He connected his laptop to the router, and went through the configuration screens himself. Flipping quickly through the various screens, he saw something amiss finally… and it was bizarre.
The following is a bit geeky, but there’s no other way to explain it, so you’ll have to bear with me…
In the router listing for the primary Domain Name Service (DNS) server, there was the numerical IP address (192.168.xx.yy) for my internal network printer! He took that out, and everything worked! He then remembered where and why he had seen something similar, and it is strange.
Network printers are dumb devices, and one thing they do is they shout out their IP address on the local network at frequent and regular intervals. This is so all the computers on the local network can know that the printer is on and ready to print. The printer is on the UPS, so it didn’t shut down during the power failure.
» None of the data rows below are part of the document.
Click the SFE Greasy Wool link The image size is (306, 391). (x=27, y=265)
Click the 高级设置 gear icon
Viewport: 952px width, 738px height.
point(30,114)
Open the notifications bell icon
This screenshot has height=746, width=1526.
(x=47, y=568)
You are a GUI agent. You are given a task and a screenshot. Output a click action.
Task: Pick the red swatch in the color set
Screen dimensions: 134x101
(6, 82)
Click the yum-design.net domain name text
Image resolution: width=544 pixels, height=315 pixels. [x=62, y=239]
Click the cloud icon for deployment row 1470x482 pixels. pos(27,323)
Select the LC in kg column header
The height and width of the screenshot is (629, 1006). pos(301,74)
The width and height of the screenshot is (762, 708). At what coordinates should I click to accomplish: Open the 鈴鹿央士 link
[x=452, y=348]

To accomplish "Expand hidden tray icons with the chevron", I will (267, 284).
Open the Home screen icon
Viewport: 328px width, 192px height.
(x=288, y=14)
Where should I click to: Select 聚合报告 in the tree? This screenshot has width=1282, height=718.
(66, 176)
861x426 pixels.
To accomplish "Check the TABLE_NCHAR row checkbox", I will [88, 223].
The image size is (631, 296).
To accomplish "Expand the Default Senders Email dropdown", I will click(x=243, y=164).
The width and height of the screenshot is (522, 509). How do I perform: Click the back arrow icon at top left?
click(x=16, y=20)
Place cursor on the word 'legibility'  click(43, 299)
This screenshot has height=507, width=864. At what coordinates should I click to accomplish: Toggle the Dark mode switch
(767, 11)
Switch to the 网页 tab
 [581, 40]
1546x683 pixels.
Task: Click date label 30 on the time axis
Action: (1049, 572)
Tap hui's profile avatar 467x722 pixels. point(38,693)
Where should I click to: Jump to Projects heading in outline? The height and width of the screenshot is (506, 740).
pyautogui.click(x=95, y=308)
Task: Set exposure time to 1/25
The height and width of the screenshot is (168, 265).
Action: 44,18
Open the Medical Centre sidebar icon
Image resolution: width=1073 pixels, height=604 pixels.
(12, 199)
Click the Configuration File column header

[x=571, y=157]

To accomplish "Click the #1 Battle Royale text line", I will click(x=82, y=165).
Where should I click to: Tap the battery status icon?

The router is not on the UPS, so it quickly shut itself off, and then back on again due to the power outage. As a router “boots” it calls out on the internet on one side of the router and on the local network on the other side of the router for network information. One of the questions it shoots out on the internet side is “Are there any DNS servers out there?” and if there are they respond with their IP address and the router records that for later use. Evidently, just as the router shouted out it’s DNS question, my network printer shouted out it’s address, and the router mistakenly put that address in the configuration for the DNS server.
Now DNS servers are real important to the operation of the internet. DNS servers convert the human readable network addresses (like http://www.cnn.com) to computer readable IP addresses (like 22.214.171.124), but network printers don’t know how to do this, so my router was asking my network printer to translate network addresses to IP addresses and it was ignoring those requests, but without those translations, you can’t surf the internet!
Once the printer IP address was removed, everything worked perfectly! I SHOULD have noticed that mismatch, but I didn’t. What’s worse, as I brought in different routers, I hand-copied the configuration over to each new router, perpetuating the error! SHEEESH!